I know it doesn't do what you asked to do, but if you have formfields in your document, is it protected for filling in forms? That is the proper way to use these fields, in which case you would move from field to field using the tab key.
[FORMTEXT} indicates a formfield. The structure {FORMTEXT}Company Name{FORMTEXT} is just wrong. You shouldn't have anything using that structure. As Graham mentioned, macrobutton fields will often properly be used as prompt fields. That structure (with field codes displayed) would look like this:
{ MACROBUTTON NoMacro [Company Name] }
With field codes not displayed, it would look like what you initially described:
[Company Name]
When you say square brackets are we talking about [ ] or about what :I call braces { }? I don't see any square brackets in what you provided with FORMTEXT showing.
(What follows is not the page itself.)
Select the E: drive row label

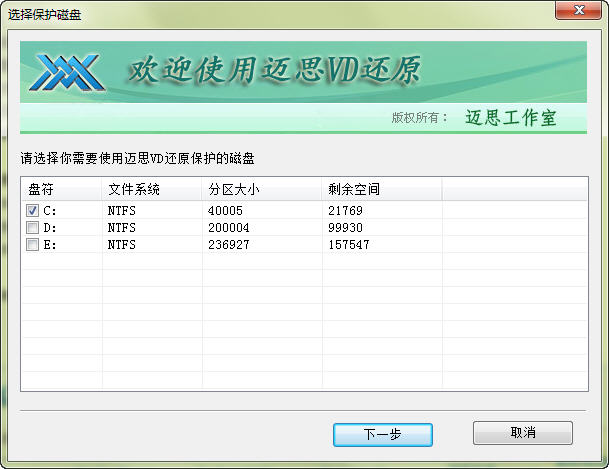point(50,245)
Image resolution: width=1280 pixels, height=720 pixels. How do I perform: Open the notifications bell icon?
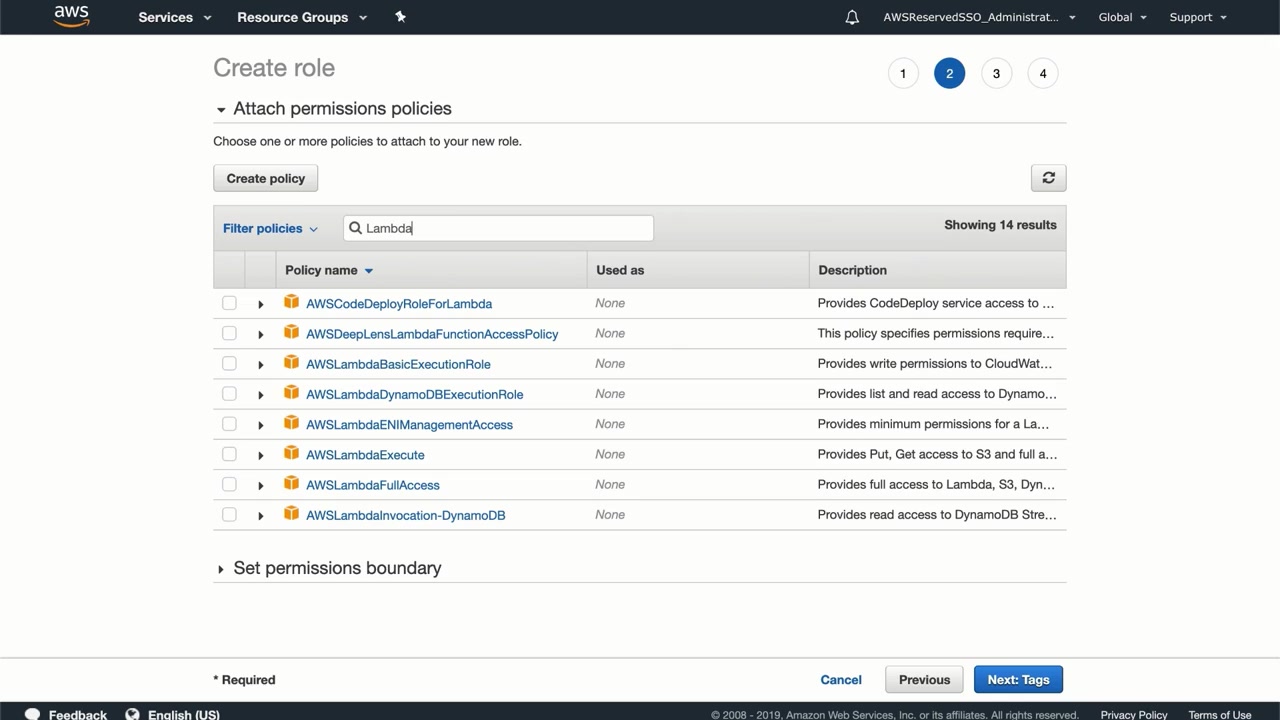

By the way, easier keyboard shortcuts for fields are F11 (next field) and SHIFT-F11 (previous field). These move from field to field in an unprotected document in the same way as ALT-F1 and SHIFT-ALT-F1 do.
If you have some of these that you want to keep as fields, you might want to go through and mark the ones you want to keep with font color or other highlighting. Again, you'll need to change them from the {FORMTEXT}Company Name{FORMTEXT} structure, anyway. You'll want to change them to either a single FORMFIELD with default text in the field, or to macrobutton fields.